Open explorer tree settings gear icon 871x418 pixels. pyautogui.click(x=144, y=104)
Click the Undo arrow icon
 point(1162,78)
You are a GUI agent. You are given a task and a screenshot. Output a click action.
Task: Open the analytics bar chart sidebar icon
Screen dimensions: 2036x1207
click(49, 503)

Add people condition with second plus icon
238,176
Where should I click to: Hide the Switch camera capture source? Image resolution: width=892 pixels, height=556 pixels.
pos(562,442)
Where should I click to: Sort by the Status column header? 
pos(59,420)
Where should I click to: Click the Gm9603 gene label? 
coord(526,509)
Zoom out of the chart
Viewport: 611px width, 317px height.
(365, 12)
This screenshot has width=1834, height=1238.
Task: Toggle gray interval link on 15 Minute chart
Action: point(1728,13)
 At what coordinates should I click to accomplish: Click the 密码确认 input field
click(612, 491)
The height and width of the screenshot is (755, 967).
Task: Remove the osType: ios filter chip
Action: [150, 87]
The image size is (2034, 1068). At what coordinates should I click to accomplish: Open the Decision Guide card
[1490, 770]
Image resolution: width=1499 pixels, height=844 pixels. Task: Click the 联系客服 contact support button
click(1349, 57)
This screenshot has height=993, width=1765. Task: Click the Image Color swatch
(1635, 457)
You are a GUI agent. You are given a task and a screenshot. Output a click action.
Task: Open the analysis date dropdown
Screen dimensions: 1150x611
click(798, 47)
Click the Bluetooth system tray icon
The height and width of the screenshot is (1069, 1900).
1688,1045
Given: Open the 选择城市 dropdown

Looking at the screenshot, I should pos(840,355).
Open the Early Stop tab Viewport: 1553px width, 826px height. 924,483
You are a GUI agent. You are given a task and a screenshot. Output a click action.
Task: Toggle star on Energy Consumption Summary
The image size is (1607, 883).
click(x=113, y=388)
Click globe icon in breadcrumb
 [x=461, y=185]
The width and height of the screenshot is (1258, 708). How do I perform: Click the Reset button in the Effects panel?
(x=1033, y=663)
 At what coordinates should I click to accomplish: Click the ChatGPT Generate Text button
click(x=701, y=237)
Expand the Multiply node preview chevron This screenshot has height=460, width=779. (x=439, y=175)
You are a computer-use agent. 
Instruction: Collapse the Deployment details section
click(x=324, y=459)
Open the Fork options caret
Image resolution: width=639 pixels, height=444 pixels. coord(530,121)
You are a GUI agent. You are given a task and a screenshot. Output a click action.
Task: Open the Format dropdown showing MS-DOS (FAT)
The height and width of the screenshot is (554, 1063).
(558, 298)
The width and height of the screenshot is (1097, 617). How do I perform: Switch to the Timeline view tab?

══════════════════════════════

#### [TASK INSTRUCTIONS]
Reproduce the data above in full, keeping it exactly the same.

#### [OUTPUT BELOW]
Open explorer tree settings gear icon 871x418 pixels. pyautogui.click(x=144, y=104)
Click the Undo arrow icon
 point(1162,78)
You are a GUI agent. You are given a task and a screenshot. Output a click action.
Task: Open the analytics bar chart sidebar icon
Screen dimensions: 2036x1207
click(49, 503)

Add people condition with second plus icon
238,176
Where should I click to: Hide the Switch camera capture source? Image resolution: width=892 pixels, height=556 pixels.
pos(562,442)
Where should I click to: Sort by the Status column header? 
pos(59,420)
Where should I click to: Click the Gm9603 gene label? 
coord(526,509)
Zoom out of the chart
Viewport: 611px width, 317px height.
(365, 12)
This screenshot has width=1834, height=1238.
Task: Toggle gray interval link on 15 Minute chart
Action: point(1728,13)
 At what coordinates should I click to accomplish: Click the 密码确认 input field
click(612, 491)
The height and width of the screenshot is (755, 967).
Task: Remove the osType: ios filter chip
Action: [150, 87]
The image size is (2034, 1068). At what coordinates should I click to accomplish: Open the Decision Guide card
[1490, 770]
Image resolution: width=1499 pixels, height=844 pixels. Task: Click the 联系客服 contact support button
click(1349, 57)
This screenshot has height=993, width=1765. Task: Click the Image Color swatch
(1635, 457)
You are a GUI agent. You are given a task and a screenshot. Output a click action.
Task: Open the analysis date dropdown
Screen dimensions: 1150x611
click(798, 47)
Click the Bluetooth system tray icon
The height and width of the screenshot is (1069, 1900).
1688,1045
Given: Open the 选择城市 dropdown

Looking at the screenshot, I should pos(840,355).
Open the Early Stop tab Viewport: 1553px width, 826px height. 924,483
You are a GUI agent. You are given a task and a screenshot. Output a click action.
Task: Toggle star on Energy Consumption Summary
The image size is (1607, 883).
click(x=113, y=388)
Click globe icon in breadcrumb
 [x=461, y=185]
The width and height of the screenshot is (1258, 708). How do I perform: Click the Reset button in the Effects panel?
(x=1033, y=663)
 At what coordinates should I click to accomplish: Click the ChatGPT Generate Text button
click(x=701, y=237)
Expand the Multiply node preview chevron This screenshot has height=460, width=779. (x=439, y=175)
You are a computer-use agent. 
Instruction: Collapse the Deployment details section
click(x=324, y=459)
Open the Fork options caret
Image resolution: width=639 pixels, height=444 pixels. coord(530,121)
You are a GUI agent. You are given a task and a screenshot. Output a click action.
Task: Open the Format dropdown showing MS-DOS (FAT)
The height and width of the screenshot is (554, 1063).
(558, 298)
The width and height of the screenshot is (1097, 617). How do I perform: Switch to the Timeline view tab?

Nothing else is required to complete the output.